Roma, 31 marzo 2025 – Da domani, 1° aprile, le iscrizioni al Registro delle Notizie di Reato e i depositi relativi ai giudizi abbreviati, direttissimi e immediati dovranno avvenire esclusivamente in via telematica, come previsto dal DM Giustizia n. 206/2024. Tuttavia, l’OCF esprime forte preoccupazione per le numerose criticità ancora presenti, che rischiano di compromettere il diritto di difesa e il corretto funzionamento della giustizia.
A gennaio, 87 Presidenti di Tribunale hanno sospeso l’efficacia del DM nei rispettivi circondari a fronte di segnalazioni di malfunzionamento dai rispettivi RID (Referente Distrettuale per l’Innovazione) e MAGRIF (Magistrato di Riferimento per l’Innovazione). Alcuni decreti di sospensione sono stati prorogati nei giorni scorsi e altri potrebbero seguire. Restano molte inefficienze, tra cui ritardi nelle iscrizioni al Registro Notizie di Reato, mancata annotazione delle nomine che impedisce il deposito di atti successivi, richiesta sistematica del certificato ex art. 335 CPP, mancata attivazione di funzionalità essenziali e rifiuto di accettazione dei depositi.
Inoltre, l’assenza di un atto generico impedisce il deposito di richieste non previste espressamente, mentre le diverse interpretazioni della normativa da parte dei magistrati generano incertezza applicativa. Alcuni uffici giudiziari escludono la costituzione di Parte Civile o la produzione documentale se non previamente depositata sul Portale depositi atti penali, altri richiedono il doppio deposito cartaceo e telematico nella stessa giornata, ignorando le difficoltà di accesso al fascicolo telematico da parte delle parti processuali.

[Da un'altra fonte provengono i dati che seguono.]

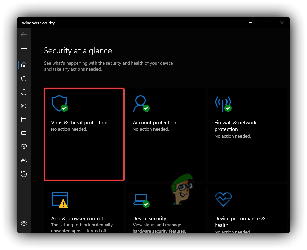Open Firewall & network protection sidebar icon
Image resolution: width=307 pixels, height=250 pixels.
coord(24,106)
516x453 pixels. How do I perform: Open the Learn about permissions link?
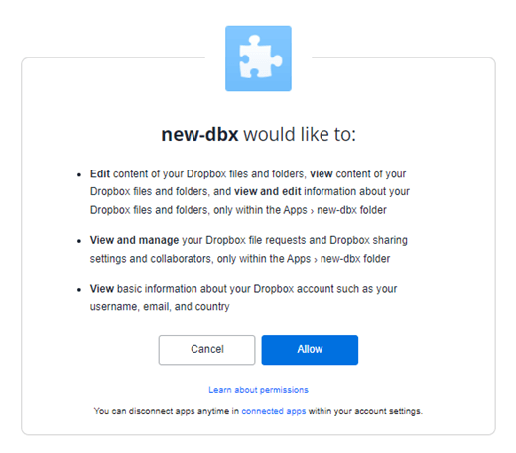(x=258, y=390)
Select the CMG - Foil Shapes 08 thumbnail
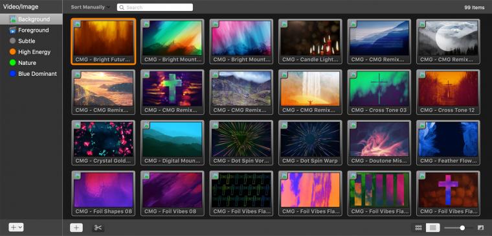This screenshot has height=236, width=492. [104, 193]
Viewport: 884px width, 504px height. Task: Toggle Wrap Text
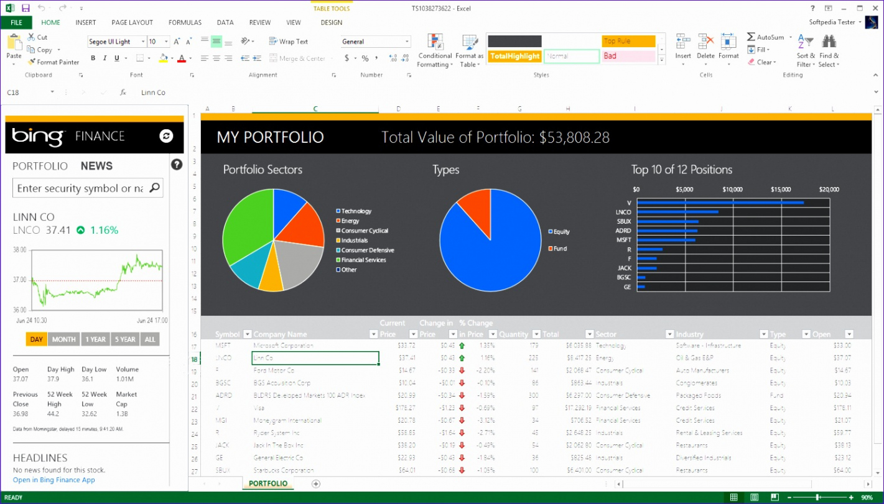[289, 42]
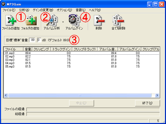Open the ゲインの変更(M) menu

pos(43,10)
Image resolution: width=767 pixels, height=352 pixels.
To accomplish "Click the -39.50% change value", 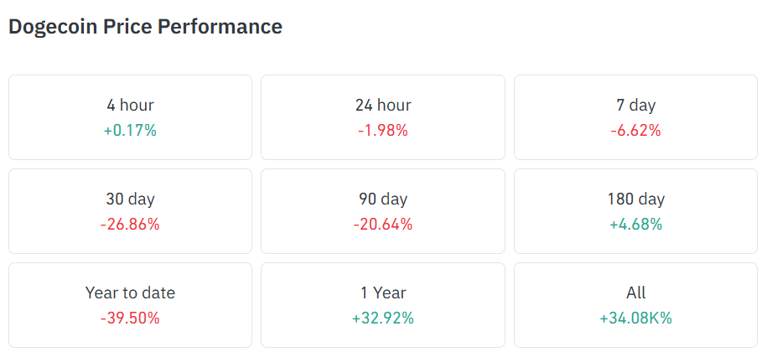I will (x=130, y=318).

L’OCF ribadisce il proprio impegno per la digitalizzazione della giustizia, ma senza compromessi sulle garanzie difensive e le regole del giusto processo. Chiediamo interventi urgenti per risolvere le criticità evidenziate, garantendo uniformità e funzionalità al sistema telematico. Continueremo a monitorare la situazione per evitare disservizi e pregiudizi ai diritti delle parti processuali.
Così in una nota l’Organismo Congressuale Forense.